Ce spam à grande échelle,
qui va flirter à son apogée avec les 120 e-mails
reçus en un quart d'heure, a débuté vers
9h40 (GMT) avec un premier message "ouvert" (équivalent
au mode CC) expédié par un membre qui vante
les mérites d'un site américain de syndication
de contenus et de services. Visiblement peu convaincu par
les effets potentiels de son geste commercial, le même
membre décide de réexpédier son message
deux minutes plus tard.
Deux messages identiques émanant d'un même inconnu
à quelques minutes d'intervalle... Voilà
de quoi énerver quelques membres de la liste de diffusion.
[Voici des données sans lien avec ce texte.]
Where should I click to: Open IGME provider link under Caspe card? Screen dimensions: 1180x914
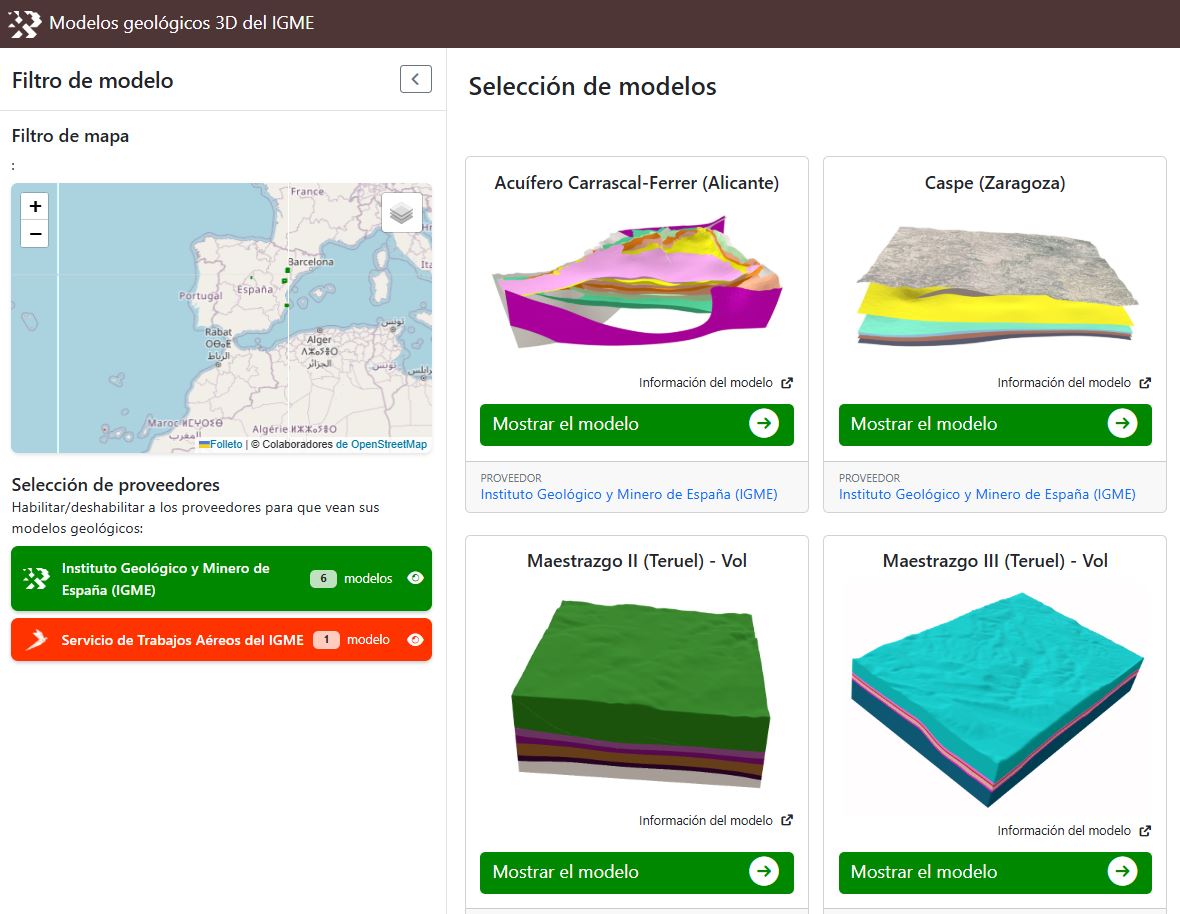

Une dizaine d'entre eux réagissent donc pour demander
à être désabonnés de la liste.
Une réaction fatale, puisque l'ensemble des autres
membres reçoivent ces nouveaux messages. De quoi énerver
d'autres membres, qui demandent, à leur tour, à
être désabonnés. 10h05 : la pompe
du spam est définitivement amorcée...
A partir
de 10h15, l'eGroups First Tuesday Paris, face à la
déferlante d'e-mails, va prendre un virage communautaire
et s'organiser en plusieurs camps. Tout d'abord les "Unsubscribe",
très majoritaires, qui alourdissent un peu plus le
spam en essayant de quitter le navire en pleine tempête.
Les messages vont du basique "Please, unsuscribe me"
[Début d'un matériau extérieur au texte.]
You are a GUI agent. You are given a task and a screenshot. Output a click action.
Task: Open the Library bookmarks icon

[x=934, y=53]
au menaçant "Attention, la CNIL n'est pas loin",
en passant par un très flegmatique "Dear Sir,
please do not send me anymore e-mail". Des messages expédiés
en vain, car pour se désabonner, les membres doivent
envoyer un e-mail à une adresse spécifique.
Plutôt malin, un des membres décide alors d'ouvrir
en urgence une nouvelle adresse e-mail sur Yahoo -sacrifiée
d'avance- pour expliquer sa méthode anti-spam à
la nouvelle communauté : créer une règle
sur Outlook pour écraser tous les messages émanant
du Fisrt Tuesday.
Mais visiblement
la méthode ne fait guère d'émules dans
la communauté. Un autre camp, très actif, commence
donc à voir le jour : les excédés.
"Je maile-bomb les prochains imbéciles qui continuent
à spammer ", déclame un message vengeur
à 10h38. Arrivent du coup les premières insultes :
"Bande de gros ploucs !!!". Ce à quoi
un autre membre répond, fort à propos, "Toi
même !!!". Puis, un autre, "Mais, euh !".
Face
à cet incroyable spectacle, apparaissent les premiers
"profiteurs", bien décidés à
saisir les avantages de ce nouveau cercle d'échange
si spontané. "Bon ben... go pour la pub !"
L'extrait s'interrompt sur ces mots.